That is a good idea!
 
I think you should consider a Magico S3 MkII, a better speaker than the A3 and priced new in the same ballpark as a new WP8 and its successors. An outstanding SS amp with tubelike sound characteristics is the Luxman M-900u. Both of these have limited used availability. If bought new, they'd be under your $50K limit MRSP.
 
The Raidho's are the only ones listed here that are more directional in the tweeter. The type of tweeter simply has a more narrow dispersion. For that reason it's the only one I'd recommend in your narrow room. And this is despite the fact that I like the E3. Thing is, I love it not in cramped room. So I still would take other speakers over them in your size room. To be specific everything but the Lyra that I named has larger mid/bass drivers so they they will be more directional on top of the tweeter directionality. The Lyra still has a lot of important controlled directivity.

I'm opposed to these amps because they don't fit your appreciation for no to low feedback:
Solutions

Hegel H360


Amps that do fit what you like
:
KR V900
Atlas Sig Stereo
Vitus SIA 025

Cyrill does his negative feedback very different than most. I was a negative feedback hater until I got a hold of the Soulutions. They work exceptionally well with Raidho. Either Michael or Lars used them for a while before the Aavik days.

From JV:

http://www.theabsolutesound.com/articles/soulution-711-stereo-amplifier-701-monoblock-amplifier-and-725-full-function-preamplifier/

Of course, some of us (at least some who go back that far) remember those Japanese solid-state amps from Sansui and others that also boasted record-low THD figures—but sounded like crap. The trouble was that to achieve such stellar specs the Japanese engineers had to ladle on so much global negative feedback that their amps were virtual TIM (transient intermodulation distortion) and SID (slew-induced distortion) generators. Feeding back the signal from the output in order to compare it to the signal at the input (and thus fix any errors that may have accrued as it made its way through the circuit) works fine if that feedback process is instantaneous, but feedback is a disaster if the amp takes too long to make its corrections. After all, the musical signal coming into the amplifier doesn’t hold still for a portrait; it is constantly changing; and if too much time elapses (and we’re talking nanoseconds here), the signal that the feedback circuit is comparing at the output is no longer the same signal that is being seen at the input. Think of it as a worst-case “jitter” scenario, albeit in the analog realm. Ever since the “specs wars” of the late Sixties, the received wisdom about solid-state has been that negative feedback is a bad thing—only to be applied sparingly and locally—while shorter signal paths and fewer parts are good ones.

● Aim
Transcribe the passage on speakers and amplifiers word for word, between "I think you" and "your $50K limit MRSP.", inclusive.

● Records supplied
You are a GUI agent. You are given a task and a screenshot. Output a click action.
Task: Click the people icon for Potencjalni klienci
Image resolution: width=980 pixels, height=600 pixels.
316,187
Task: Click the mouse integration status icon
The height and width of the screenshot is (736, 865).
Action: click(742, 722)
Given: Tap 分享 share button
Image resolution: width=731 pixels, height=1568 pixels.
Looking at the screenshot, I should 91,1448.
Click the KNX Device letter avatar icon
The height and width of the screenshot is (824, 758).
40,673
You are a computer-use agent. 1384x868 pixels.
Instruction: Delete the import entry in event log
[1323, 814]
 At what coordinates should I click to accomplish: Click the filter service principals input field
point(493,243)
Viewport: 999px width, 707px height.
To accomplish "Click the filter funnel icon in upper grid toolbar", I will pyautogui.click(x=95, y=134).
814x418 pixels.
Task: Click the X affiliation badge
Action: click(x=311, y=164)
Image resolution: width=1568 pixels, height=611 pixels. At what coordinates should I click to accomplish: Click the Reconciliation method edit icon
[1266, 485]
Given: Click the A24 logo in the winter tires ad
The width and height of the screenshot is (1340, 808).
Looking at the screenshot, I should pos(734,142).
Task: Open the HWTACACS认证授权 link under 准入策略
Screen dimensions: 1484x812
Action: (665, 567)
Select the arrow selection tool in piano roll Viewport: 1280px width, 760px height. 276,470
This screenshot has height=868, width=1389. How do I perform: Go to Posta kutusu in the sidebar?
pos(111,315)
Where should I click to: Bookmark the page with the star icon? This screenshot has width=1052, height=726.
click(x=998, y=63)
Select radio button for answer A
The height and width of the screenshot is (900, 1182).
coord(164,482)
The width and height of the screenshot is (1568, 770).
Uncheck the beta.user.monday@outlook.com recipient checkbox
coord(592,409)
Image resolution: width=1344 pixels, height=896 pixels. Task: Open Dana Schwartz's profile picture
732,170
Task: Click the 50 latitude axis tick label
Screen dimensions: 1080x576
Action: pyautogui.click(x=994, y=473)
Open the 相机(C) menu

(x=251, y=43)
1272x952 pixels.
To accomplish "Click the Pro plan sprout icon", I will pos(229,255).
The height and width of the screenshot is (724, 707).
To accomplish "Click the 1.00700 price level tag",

● Task result
I think you should consider a Magico S3 MkII, a better speaker than the A3 and priced new in the same ballpark as a new WP8 and its successors. An outstanding SS amp with tubelike sound characteristics is the Luxman M-900u. Both of these have limited used availability. If bought new, they'd be under your $50K limit MRSP.